Hi, I’m a vision neuroscientist using OpenGL to program stereoscopic (binocular) visual stimuli for my experiments.

My question is: is it possible to use the ‘off-axis’/‘asymmetric frustum’ method to create stereoscopic images with orthographic projection, or must stereo orthographic projections always use the ‘toe-in’ method?

If you need clarification on what I mean by these terms then see Paul Bourke’s page. The illustrations on this page show how both ‘off-axis’ and ‘toe-in’ methods can be used to create stereo images with perspective projections. However, I need to use orthographic projection.

My suspicion is that it’s not possible to use the off-axis method with orthographic projection, since an asymmetric orthographic frustum would produce exactly the same projection as a symmetrical orthographic frustrum.

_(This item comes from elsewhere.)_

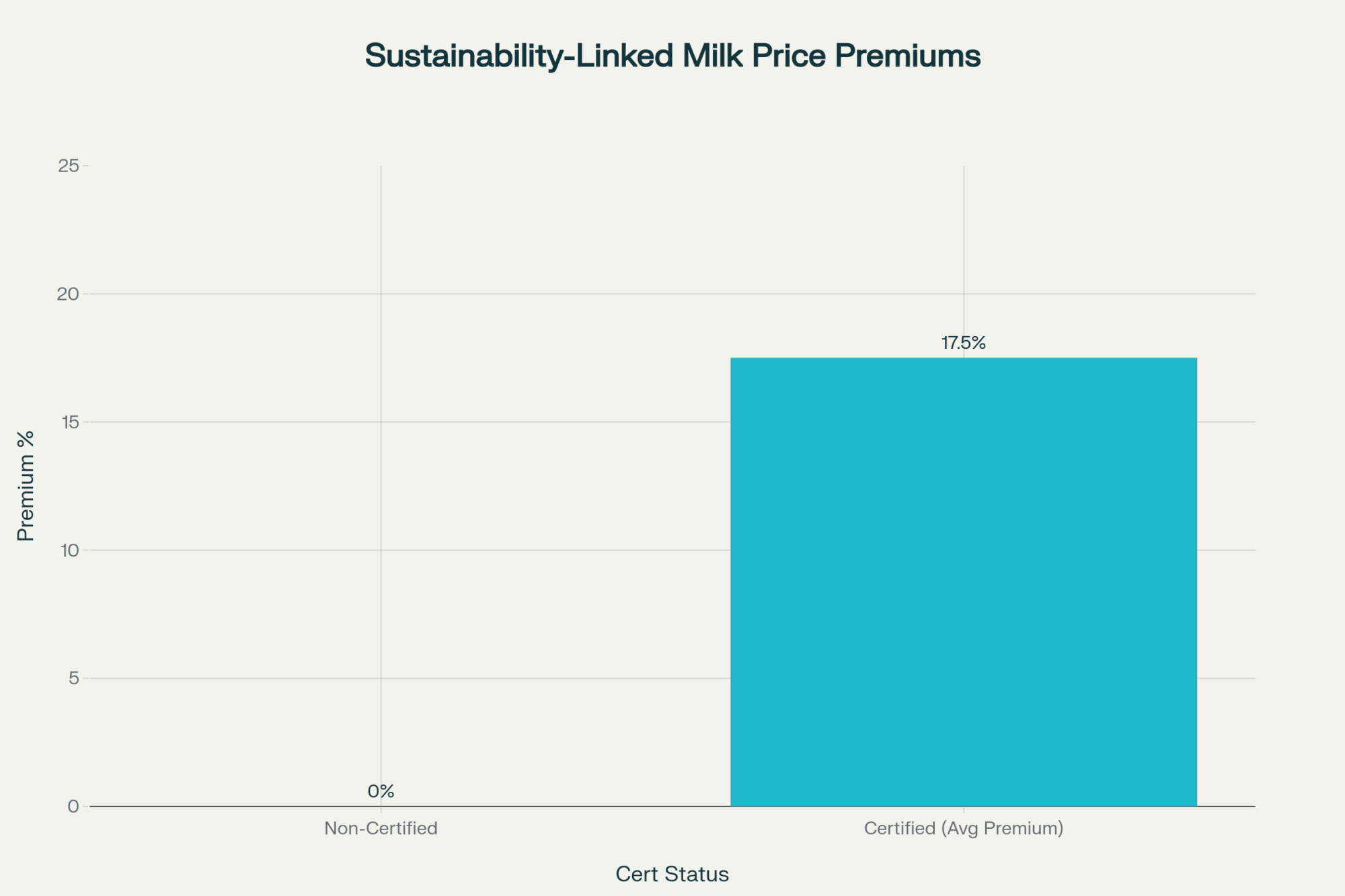The image size is (1345, 896).
Task: Click the 5 tick on y-axis
Action: pyautogui.click(x=73, y=678)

I haven’t been able to find any mention of off-axis orthographic projection anywhere, which suggests that it can’t be done, but I’d like confirmation of this.

Many thanks in advance,
Aidan

Neither of those are an orthographic projection.

And yes, you can do either (the correct or incorrect stereo perspective approach) with standard MODELVIEW and PROJECTION matrix settings. For off-axis projection setting, use glFrustum with l != -r and/or t != -b

To add to the previous post:

If you only modify the left/right your ortho frusta do not converge. If you need them to converge, you can add shearing to your MODELVIEW matrix. I recently implemented this here: http://www.equalizergraphics.com/cgi-bin/viewvc.cgi?view=rev&revision=5464

Thank you both for your replies. You’re correct that the link I gave in my previous post only shows illustrations of toe-in and off-axis perspective projections. The equivalent orthographic projections would look something like this:

I beleive that the toe-in othographic projection is what I’m current using. My object is centred at the origin (0,0,0) and my ‘camera’ always points to the origin, so I get an orthoghraphic projection from each eye’s point of view.

Stefan, is this what you mean by my frusta not converging? By shearing, are you referring to something similar to what is going on in the ‘off-axis orthographic’ diagram? I’m currently using OpenGL via Psychtoolbox for MATLAB (highly not recommended!), so I just wanted to check that your code does what I think it does at a theoretical level before I try digging into it.

I have a portion of code that creates a stereographic rendering of my scene. It does this by offsetting the whole scene left and right which does not change where the camera is aiming, this creates an off-axis projection.


if (stereo.enable) {
   glColorMask(GL_FALSE, GL_TRUE, GL_FALSE, GL_TRUE);
   matrix.Push();
      matrix.Translate( cos(transform.yRot) * 0.25, 0.0, sin(transform.yRot) * -0.25);
      drawScene();
   matrix.Pop();

   glColorMask(GL_TRUE, GL_FALSE, GL_TRUE, GL_TRUE);
   matrix.Push();
      matrix.Translate( cos(transform.yRot) * -0.25, 0.0, sin(transform.yRot) * 0.25);
      drawScene();
   Core::matrix.Pop();
}

After adding perspective to the scene I get something like this:

If I understand the concept of off-axis ortho correctly, then adding a shear instead of perspective will accomplish this, as eile mentioned above. This should achieve something like this:

Not quite. Toe-in frusta have convergence, but are an approximation of the correct frusta. What I mean are two parallel cuboids which never converge (your first picture without shearing).

Yes, exactly.

yes it is possible i’ve done it before
You just need to create a custom projection matrix for it.

I’d avoid the toe in method, it’s pretty lame. You create depth problems in the scene.